The absence of a consistent link suggested by this study defies our original hypothesis
based on a series of adjacent findings. For example, Massoni showed that anxiety about the
future performance in the numerosity task affects meta-cognition on that task, and was in
particular associated with a lower level of overconfidence (Massoni, 2014). Three key
differences in the paradigm could explain the discrepancies of the results: i) in his
experiment, anxiety was expressed towards the task specifically, while participants in our
experiment report their mood irrespective of the task (and prior to performing it); ii) anxiety
was induced by the paradigm in his study, while we only measured spontaneous variations
in mood: iii) anxiety in his study was a short-lived emotional state, evolving from one block of
trials to the other, while reported mood states in our experiment fluctuated over days. It has
also long been known that induced sadness reduces risk aversion, while induced anxiety
enhances it (Hartley & Phelps, 2012; Raghunathan & Pham, 1999). We failed to find any link
between natural daily fluctuations in either mood or stress level and risk aversion (Figure 5).

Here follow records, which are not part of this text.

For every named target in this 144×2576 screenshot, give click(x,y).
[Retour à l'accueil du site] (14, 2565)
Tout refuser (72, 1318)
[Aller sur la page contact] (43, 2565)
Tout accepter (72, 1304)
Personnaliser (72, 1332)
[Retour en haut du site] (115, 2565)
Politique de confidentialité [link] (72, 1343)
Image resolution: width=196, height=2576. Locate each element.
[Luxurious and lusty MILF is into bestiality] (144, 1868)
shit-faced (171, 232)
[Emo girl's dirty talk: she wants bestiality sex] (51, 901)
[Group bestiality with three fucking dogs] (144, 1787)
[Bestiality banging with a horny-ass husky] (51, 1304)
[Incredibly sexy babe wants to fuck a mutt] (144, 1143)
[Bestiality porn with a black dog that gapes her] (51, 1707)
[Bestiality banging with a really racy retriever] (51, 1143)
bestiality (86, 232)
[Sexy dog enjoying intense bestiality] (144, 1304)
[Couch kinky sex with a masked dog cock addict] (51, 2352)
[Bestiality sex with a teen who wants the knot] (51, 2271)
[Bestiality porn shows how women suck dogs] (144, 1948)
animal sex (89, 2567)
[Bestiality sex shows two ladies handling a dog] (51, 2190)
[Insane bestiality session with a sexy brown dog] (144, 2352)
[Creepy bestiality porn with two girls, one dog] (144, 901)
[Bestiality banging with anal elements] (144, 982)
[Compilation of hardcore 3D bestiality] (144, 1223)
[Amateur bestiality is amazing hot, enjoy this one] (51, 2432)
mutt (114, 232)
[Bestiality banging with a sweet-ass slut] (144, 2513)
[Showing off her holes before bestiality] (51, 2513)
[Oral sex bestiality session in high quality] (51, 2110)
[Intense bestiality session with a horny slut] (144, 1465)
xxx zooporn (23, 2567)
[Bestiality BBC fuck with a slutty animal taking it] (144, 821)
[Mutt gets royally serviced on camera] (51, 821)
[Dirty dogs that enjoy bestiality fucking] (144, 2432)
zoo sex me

Future studies are needed to understand which of these factors are key to the association
between emotional states and meta-cognitive states including confidence and risk aversion:
the spontaneous vs. induced nature of the emotional state, the time scale of its fluctuations
(minutes, days or years), and the attachment of the emotion to the task. Note that while we
looked for within-subject coupling between emotional states and meta-cognition, there are
clear signs of across-subject associations between psychopathological symptoms and
metacognitive abilities. For example, a symptom dimension related to anxiety and
depression correlates with lower confidence and heightened metacognitive efficiency on the
numerosity task (Rouault et al., 2018), while stable anxiety traits are also associated with
increased risk aversion (Maner et al., 2007).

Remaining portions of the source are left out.